Таким образом и поток изображений, и звук следуют диалогическим правилам вади/самавади (контрапунктическая мажорно-минорная мелодия), поскольку он чередует тихие виды и звуки природы с жестокими сценами людей, и ароханы/авароханы (ускорение/замедление).
Следование принципам индийской музыкальной традиции помогает художнику структурировать хаотичную реальность в условиях, когда от нее невозможно дистанцироваться: «Я понял довольно много лет назад, что [...] я не могу выйти из практического сумасшествия жизни и найти какое-то понимание. Мне нужно развить способность находить этот центральный момент [осознания] внутри безумия, а не искать идеальное место, идеальный момент».
Часть 2. «Ночь пророчества» (2002)
Фильм «Ночь пророчества» снимался в нескольких регионах Индии — Махараштре, Андхра-Прадеше, Нагаленде, Кашмире — и предлагает визуальный сборник музыки и поэзии, исполненной региональными исполнителями на одиннадцати языках. Это песни трагедии и боли, угнетения и гнева, утешения и укрепления, протеста и сопротивления. Они варьируются от негодования в отношении кастовой дискриминации («Соединитесь, низшие касты, / Откажитесь от клейма неприкасаемости») до печали потери близких в результате племенных и религиозных столкновений.
Исключая «авторитетное повествование» с фиксированной точкой зрения, Канвар выстраивает свои фильмы как «поэтические повествования» на основе коллективного голоса. Впрочем, фильм не достаточен как документ. Нам не известно ничего: ни контекст создания песен, ни детали личной биографии героев, а иногда даже – и их имена. Зрителю остается лишь сказанное и пропетое поэтическое слово. Хотя иногда достаточно и его, чтобы эмоционально подключиться к переживаниям и судьбам героев. Вот песня далита (неприкасаемого) Г. Венканна о своем гневе:
Они присвоили урожай, который мы вырастили,
Наша кровь была пролита как удобрение!
Когда мы выпиваем чай, стакан [по их мнению] становится грязным.
Когда мы заходим в храм, Бог [по их мнению] теряет свою силу.
Но мы дышим воздухом. Откажутся ли они от воздуха?
Если воздух и Ганг чисты, как ты можешь быть загрязнен прикосновением?
Поднять нам голову означает – высокомерие! Носить белое – преступление!»
В другом месте хор поет о крови и слезах, пролитых в войне за независимость Нагаленда. На фоне песни видео показывает памятники, мемориализирующие последствия конфликта в Северо-Восточной Индии. Тем не менее, это песни не только о боли, но и о поиске укрепления, утешения и надежд на будущее:
«Братья и сестры, любовно держась за руки,
Идут вперед, не страшась смерти…
Доктор Рахман Рахи из Кашмира читает свои строки о бессилии молчания:
«Если они сломают наши карандаши, мы можем кричать…
Голуби наших слов – все погибли…
Даже ветер в алькове – шпион – запечатал твои губы…

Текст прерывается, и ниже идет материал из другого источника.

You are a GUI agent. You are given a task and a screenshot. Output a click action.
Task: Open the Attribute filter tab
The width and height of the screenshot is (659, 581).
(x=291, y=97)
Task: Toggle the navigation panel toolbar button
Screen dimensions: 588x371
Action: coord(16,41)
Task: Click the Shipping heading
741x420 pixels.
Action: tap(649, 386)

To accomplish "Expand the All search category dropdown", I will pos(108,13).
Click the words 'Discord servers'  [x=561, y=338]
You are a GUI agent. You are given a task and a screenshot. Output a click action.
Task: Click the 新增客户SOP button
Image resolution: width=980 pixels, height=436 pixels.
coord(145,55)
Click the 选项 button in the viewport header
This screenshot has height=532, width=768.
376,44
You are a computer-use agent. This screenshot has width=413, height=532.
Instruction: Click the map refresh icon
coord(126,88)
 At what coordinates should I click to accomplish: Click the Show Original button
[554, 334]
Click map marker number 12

В одном из стихотворений «Под мостом Дадар», написанном в 1970-х годах Пракашем Джадхавом от лица исторически дискриминируемой касты далитов, сын вспоминает, как спросил свою покойную мать, родился ли он индуистком или мусульманином, на что она ответила: «Ты — заброшенная искра похотливых огней мира», намекая на унаследованное Разделение.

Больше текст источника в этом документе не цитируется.